### EXERCISE DESCRIPTION
Rewrite all of the material below with "screenshot" changed to "capture" and everything else kept the same. Leave the pictures out of your answer.

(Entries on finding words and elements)
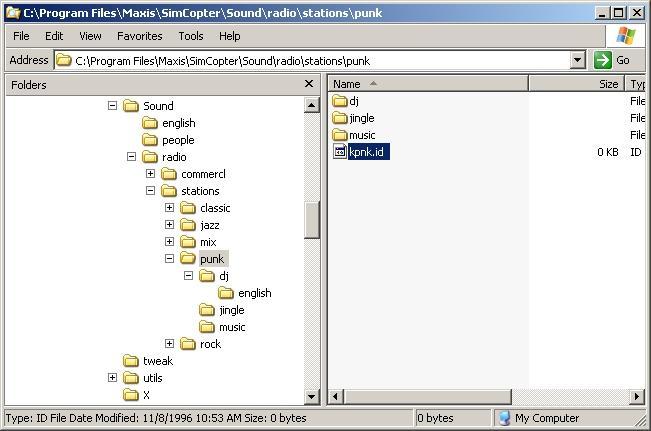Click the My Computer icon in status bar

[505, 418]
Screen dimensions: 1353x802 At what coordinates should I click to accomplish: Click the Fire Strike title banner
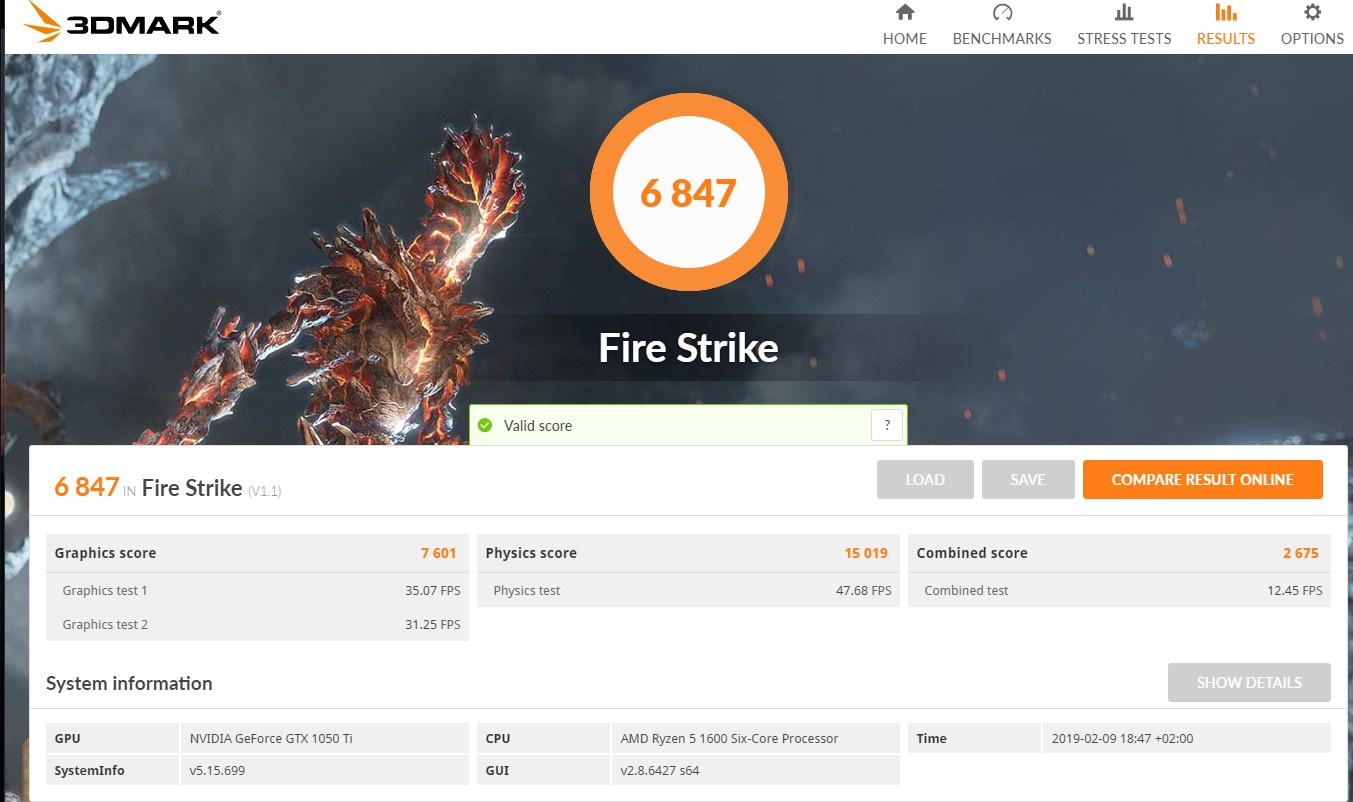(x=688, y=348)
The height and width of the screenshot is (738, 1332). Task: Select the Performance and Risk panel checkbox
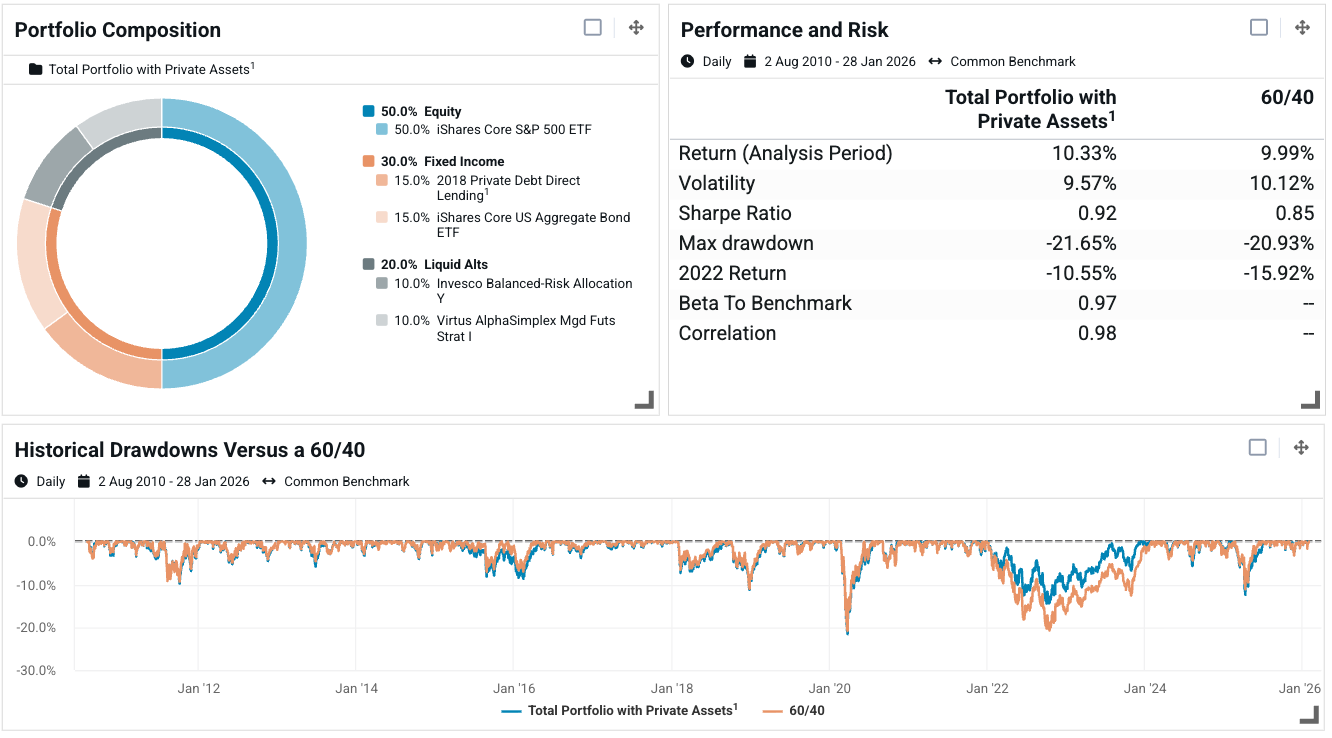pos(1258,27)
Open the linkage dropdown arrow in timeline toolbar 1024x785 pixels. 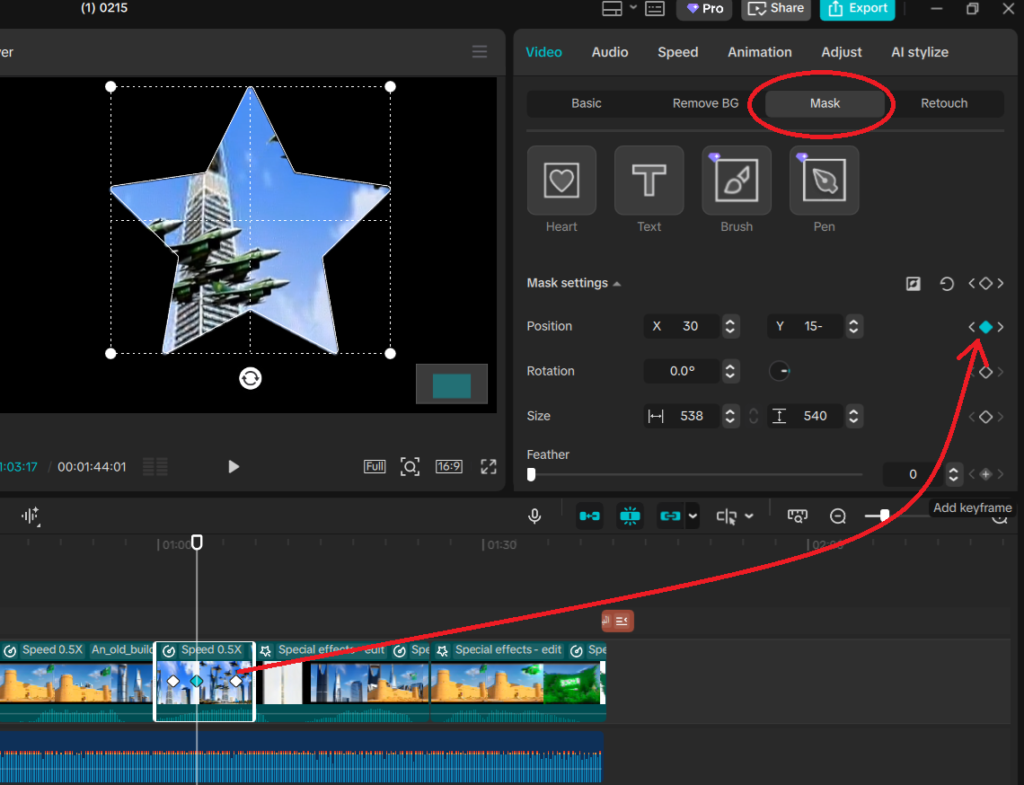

### SOLUTION TO THE PROBLEM
Click the My Computer icon in status bar

[505, 418]
Screen dimensions: 1353x802 At what coordinates should I click to accomplish: Click the Fire Strike title banner
(x=688, y=348)
The height and width of the capture is (738, 1332). Task: Select the Performance and Risk panel checkbox
pos(1258,27)
Open the linkage dropdown arrow in timeline toolbar 1024x785 pixels. 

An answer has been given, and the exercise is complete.